John Le Carré a écrit : «Vous êtes un excellent espion. Il ne vous manque plus qu’une cause». Avec Spy Superb, Matt et Sharlene Kindt redistribuent les cartes. Une mission est à accomplir, qui sera apte à la remplir ? Cette parution de Futuropolis n’est autre que la chronique d’un agent trouble.
Le Spy Superb naquit lors de la Seconde Guerre mondiale. Il est le nec plus ultra que le monde ait connu. C’est un parfait athlète, au QI exceptionnel. Un virtuose du camouflage, un génie tactique et polyglotte. Il est une véritable légende pour les bureaux de renseignement.
Le seul souci, c’est que ce demi-dieu de la ruse est retrouvé mort dans le coffre d’une voiture. Il devait récupérer un téléphone portable où sont stockées des données sensibles.
Son superviseur doit désormais lui trouver un remplaçant, il choisit Jay Bartholomew III.
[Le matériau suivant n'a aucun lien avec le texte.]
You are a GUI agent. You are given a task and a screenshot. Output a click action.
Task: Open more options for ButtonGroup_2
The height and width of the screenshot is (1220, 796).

Jay est un libraire quadragénaire célibataire et écrivain raté qui vit encore chez sa p’tite maman. Un gros beauf narcissique, misogyne et mythomane. En bref, le complice involontaire ou plutôt l’idiot idéal qui ne manquera à personne si l’opération vire au vinaigre.
Les opposants chinois et russes envoient la crème de leurs agents à ses trousses, notre barbouze improvisée a aux fesses Lucky Leong et Roche Chambeaux pour lui griller la politesse.
Chaque génération a son défi à relever et il est incroyable de constater ce que la vie peut réserver comme drôles de surprises à un loser…
Matt Kindt clôt sa trilogie amorcée par 2 Sœurs et Super Spy non pas avec sérieux cette fois-ci mais en y ajoutant la dérision à ses ingrédients de prédilection. Comme le héros principal est en total décalage avec l’action, Spy Superb devient d’emblée une lecture récréative. L’intrigue semble simple en surface. Pourtant, elle recèle de subtilités et conspirations délirantes. Le climax faussement naïf nous immerge dans un univers complètement exubérant. L’auteur amalgame l’existentialisme à l’épique. Le récit déroule sous un rythme soutenu, des flashbacks parsemés ici et là bousculent la chronologie. Les personnages se croisent, s’entremêlent. Kindt évite justement les récitatifs afin de ne pas dévoiler les motivations et pensées de ses protagonistes. Le scénariste balade le lecteur au cœur d’un chassé croisé multipiste en possédant l’art et la manière de le ramener sur les rails avec adresse. Le mot nourrit l’image et inversement, la narration se porte jusqu’à ébullition.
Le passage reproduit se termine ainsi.